We would like to point out that not all investment professionals believe that “market timing” can be relied upon to generate additional returns. It is a fact that over the last decennium many investors have revoked mandates with active asset managers to redeploy in ETFs which are cheaper and often managed pssively.
In Vierny Partners SA, we do not pretend that we can predict when market upheaval will occur. Who could have predicted that yields on Italian 2-year governments bonds would go from negative to over 2% in a matter of days in May 2018? And that in early February 2018, volatility indices in the US would blow out, causing the collapse of the XIV ETF, and resulting in equity market indices giving up gains of the 3 prior months in just a couple of days? How about Brexit? Or the Swiss National Bank that abandoned its currency peg in 2015? The collapse of oil prices at the end of 2014? The US Fed “Taper Tantrum” in 2013…
We are witnessing upheaval in different sectors of the market, and with varying degrees of intensity, on average about twice a year. In Vierny Partners SA we consider that this is often enough to justify being underexposed during calm times. If serious market upheaval would occur only rarely, then being underexposed for most of the times would represent an “opportunity cost” and would result in lower returns compared to a traditional exposure.
Exploiting market upheaval is certainly easier said than done. Having cash and starting to invest at the onset of market volatility is not enough to guarantee success. The biggest challenge is in deciding how long to keep deploying cash. Both fear and greed may prevent an investor from deploying cash: the fearful investor may be tempted to sell rather than buy assets that just got cheaper, while the greedy investor may decide to wait hoping that he will be able to buy at even lower prices. If you find yourself fully invested at the onset of market upheaval you cannot deploy cash without selling some other asset first. And generally it will not be the right time to sell… the dilemmas are multiple and the behavior is often irrational.

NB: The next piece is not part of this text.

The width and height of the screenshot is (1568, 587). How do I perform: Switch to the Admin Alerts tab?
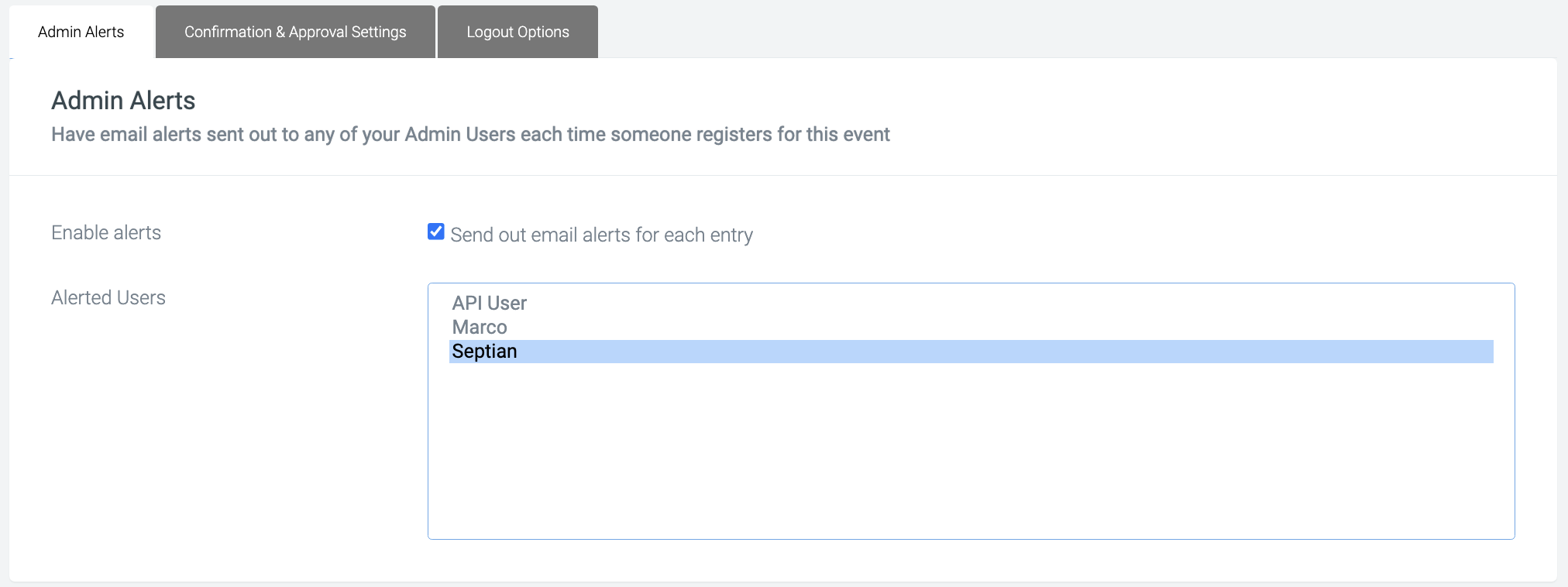point(81,32)
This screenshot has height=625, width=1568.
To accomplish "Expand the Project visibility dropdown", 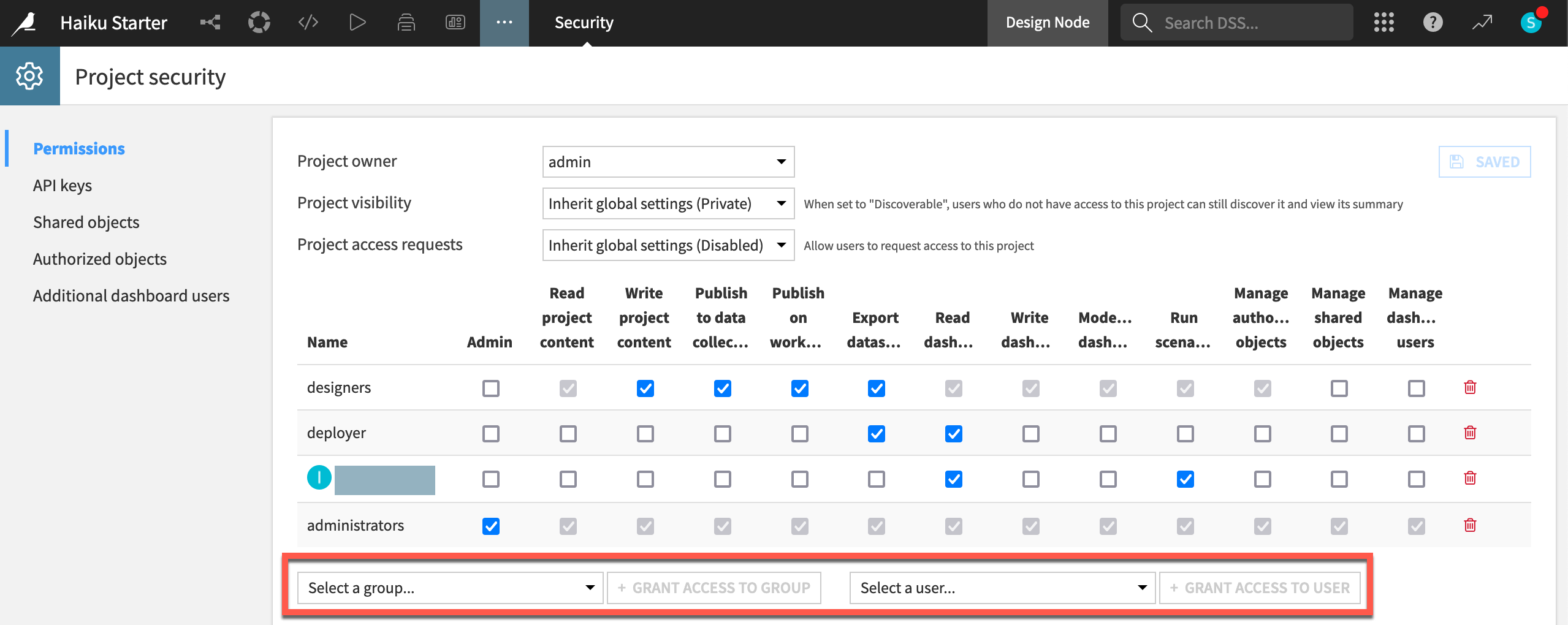I will [668, 203].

We do not believe that we can accurately predict how long a market correction will last, and we also do not believe that we can perfectly identify a market bottom. In practice we start deploying some cash as soon as market upheaval starts, when volatility indices go up, media start spouting doomsday scenarios and investors start calling us wondering if we should sell everything. The deployment of the cash is then sustained until either maximum authorized exposure for the portfolio, as defined by the risk profile of the portfolio, is attained, or the market upheaval has abated.
The corollary of this approach to deploying cash is a reduction of exposure once the market upheaval has ended. Exposure tends to get reduced naturally as financial instruments mature or expire. When markets, having stabilized, start going back up, some positions should be liquidated not necessarily awaiting maturity or expiry, and thus revert to the stance of being underexposed during calm times.
Selling positions when calm has returned will generally result in realizing profit. This discipline is indeed a better guarantee for long-term investment success than the caricatural behaviour of fearful or greedy investors, driven by emotion. The greedy investor will hold on to positions during market upturns, hoping to catch the top of the market, while the fearful investor will find himself underexposed during the market upturn, having sold rather than bought.
Another practical consequence of this approach is that we tend not to “hedge”: we rarely “buy insurance” to temper the drawdowns in case of market corrections. We find hedging too expensive, and unneccary, as markets behave “normally” most of the time. Sometimes we even act as counterparty to those market participants that are willing to pay to reduce their portfolio volatility.
In short, we embrace volatility rather than avoid it.
This approach of market timing based on market volatility should not be confused with the so-called “contrarian” approach of some fund managers. The contrarian approach consists in the adoption of an investment stance contrary to market consensus, in anticipation – and therefore prediction of The Moment. Our approach starts from the observation that volatility peaks happens frequently enough and that they tend to abate with time.
This investment strategy has worked rather well for the clients of Vierny Partners SA over the last couple of years. It worked particularly well during events such as the abandonment of the currency peg by the Swiss Central Bank and during the severe market downturn of early 2016.
The current market cycle is massively influenced by the policies of the main central banks. In an upcoming article we will share our views on the influence of these policies and how we adapt using the approach explained in this and previous article.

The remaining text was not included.